Breaking News

Tragedi Sumur Tua di Padang Pariaman: Keluarga Korban Serahkan Sampel DNA, Polisi Kirim ke Jakarta Untuk Kejar Kepastian Identitas

Ilustrasi 

D'On, Padang, Sumatera Barat
— Aroma kematian yang menggantung di balik sumur tua kawasan Batang Anai itu akhirnya membuka satu demi satu tirai misteri yang sempat tertutup rapat. Dua kerangka manusia yang ditemukan di dalamnya pada Jumat (20/6/2025) diduga kuat merupakan bagian dari kasus pembunuhan berantai yang mengguncang ranah Minang: tragedi mutilasi yang menyeret nama SJ alias Wanda sebagai tersangka utama.

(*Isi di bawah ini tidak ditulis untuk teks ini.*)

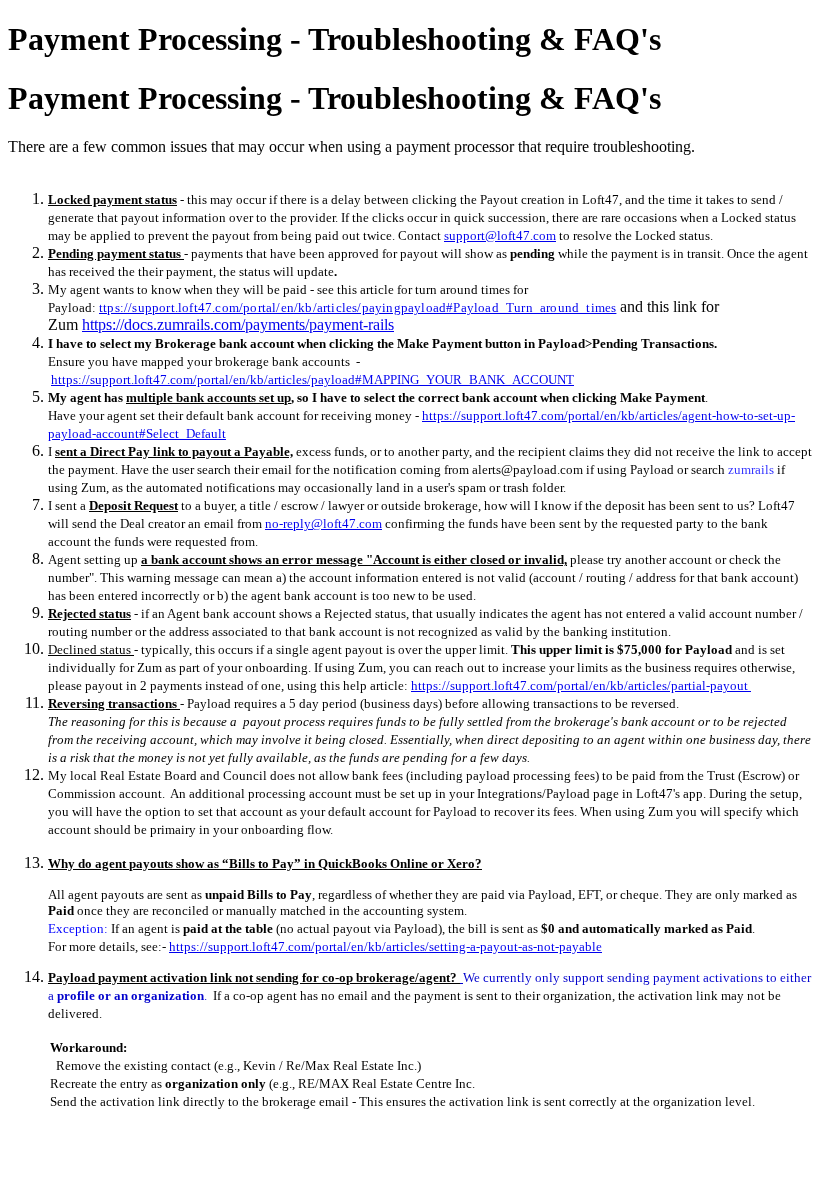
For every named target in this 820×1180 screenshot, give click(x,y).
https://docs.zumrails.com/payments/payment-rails (238, 324)
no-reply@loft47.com (323, 523)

Hari itu, suasana haru dan ketegangan memenuhi ruang autopsi Rumah Sakit Bhayangkara Padang. Tim forensik bekerja nyaris tanpa henti, membedah petunjuk demi petunjuk yang tertinggal pada tulang belulang yang telah berbulan-bulan menyatu dengan tanah. Proses autopsi ini bukan sekadar prosedur medis. Ia adalah upaya untuk mengembalikan identitas, harga diri, dan hak terakhir dari dua perempuan yang sebelumnya hanya disebut sebagai "hilang" Adek Gustiana dan Siska Oktavia Rusdi.

Di luar ruang forensik, keluarga kedua korban datang dengan perasaan campur aduk: harapan dan ketakutan yang menumpuk dalam diam. Mereka menyerahkan sampel DNA, satu-satunya penghubung antara kenangan mereka akan sosok Adek dan Siska dengan sisa-sisa jasad yang kini menjadi bukti kunci.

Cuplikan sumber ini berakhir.